** EXTRACTED DATA follows **

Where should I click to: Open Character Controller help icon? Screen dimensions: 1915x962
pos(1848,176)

** End of EXTRACTED DATA **
** EXTRACTED DATA follows **

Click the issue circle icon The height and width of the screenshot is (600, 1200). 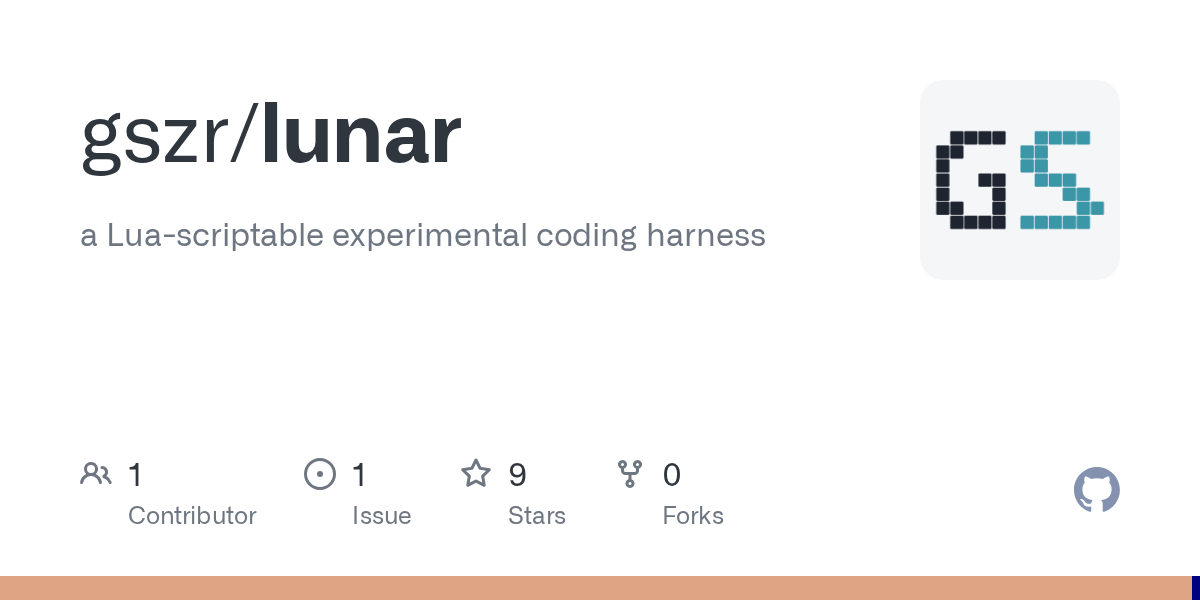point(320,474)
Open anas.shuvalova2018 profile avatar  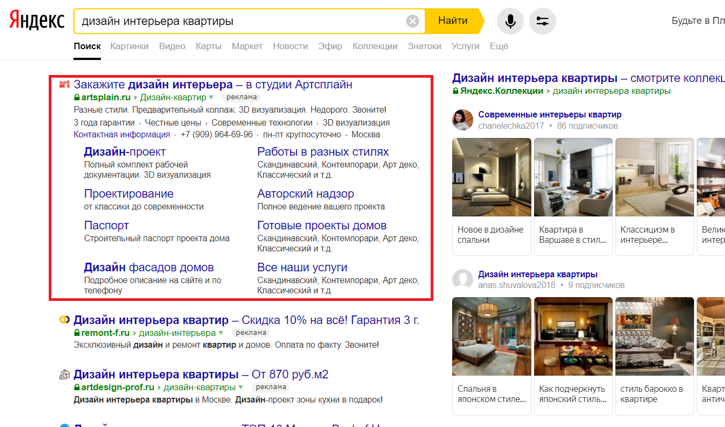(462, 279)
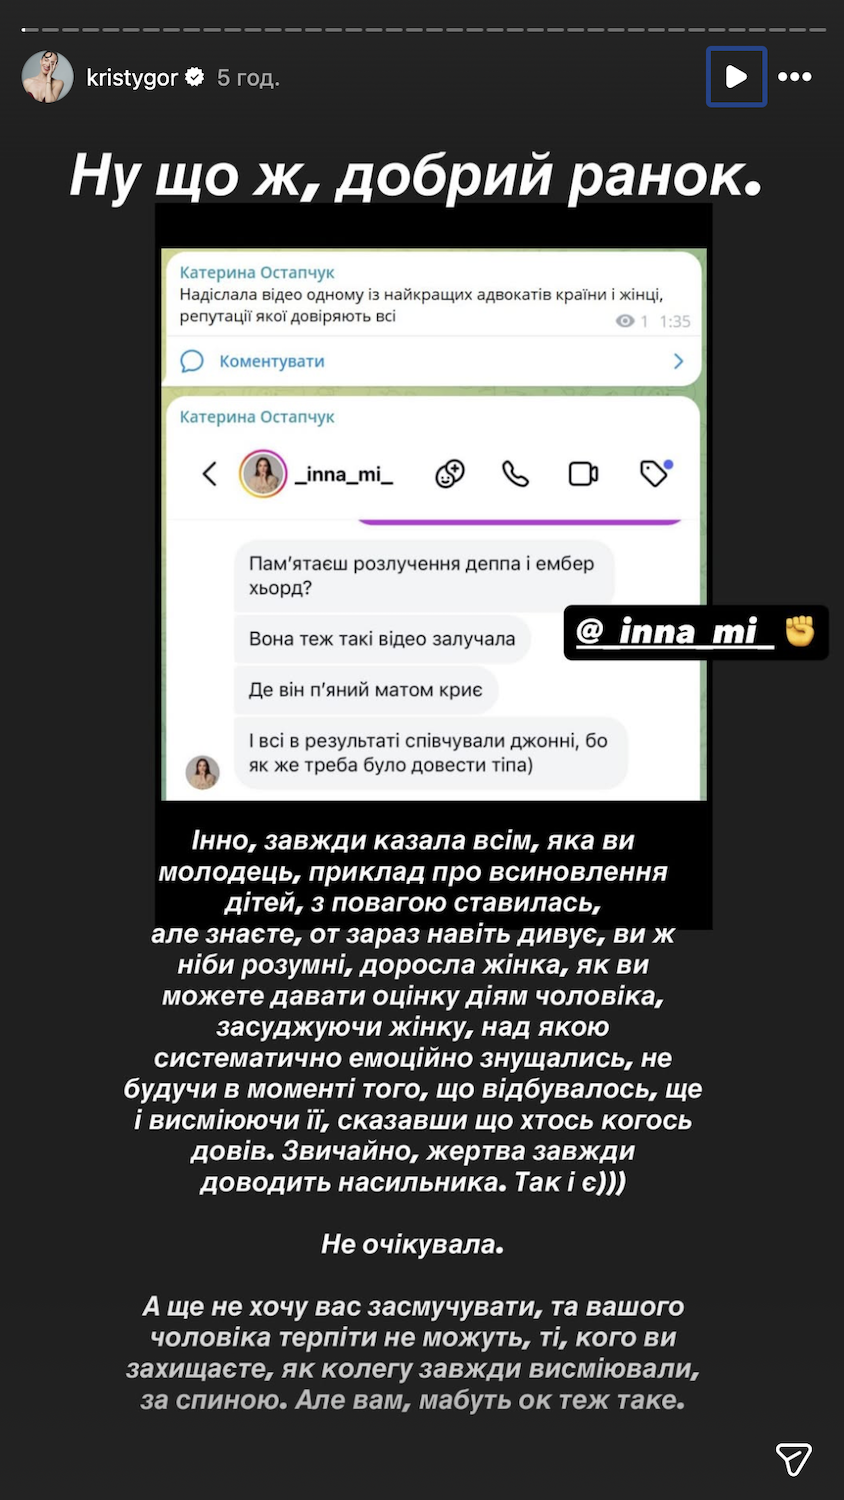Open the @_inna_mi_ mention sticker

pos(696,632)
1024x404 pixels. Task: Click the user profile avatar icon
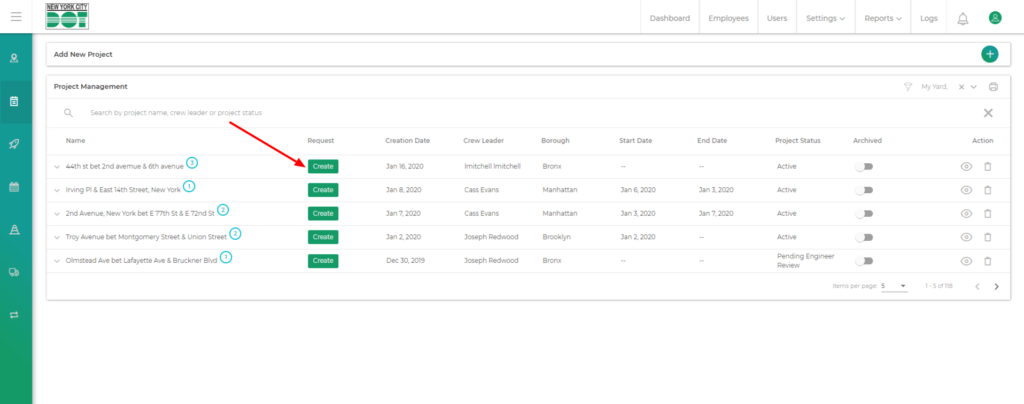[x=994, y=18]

** End of EXTRACTED DATA **
** EXTRACTED DATA follows **

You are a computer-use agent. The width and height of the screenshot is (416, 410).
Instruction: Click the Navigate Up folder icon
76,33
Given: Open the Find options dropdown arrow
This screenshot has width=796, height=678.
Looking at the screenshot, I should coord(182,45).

** End of EXTRACTED DATA **

Reproduce exactly the entries above, limited to the lines from the one with "You are a computer-use" through the one with "Given: Open the Find options dropdown arrow", both included.

You are a computer-use agent. The width and height of the screenshot is (416, 410).
Instruction: Click the Navigate Up folder icon
76,33
Given: Open the Find options dropdown arrow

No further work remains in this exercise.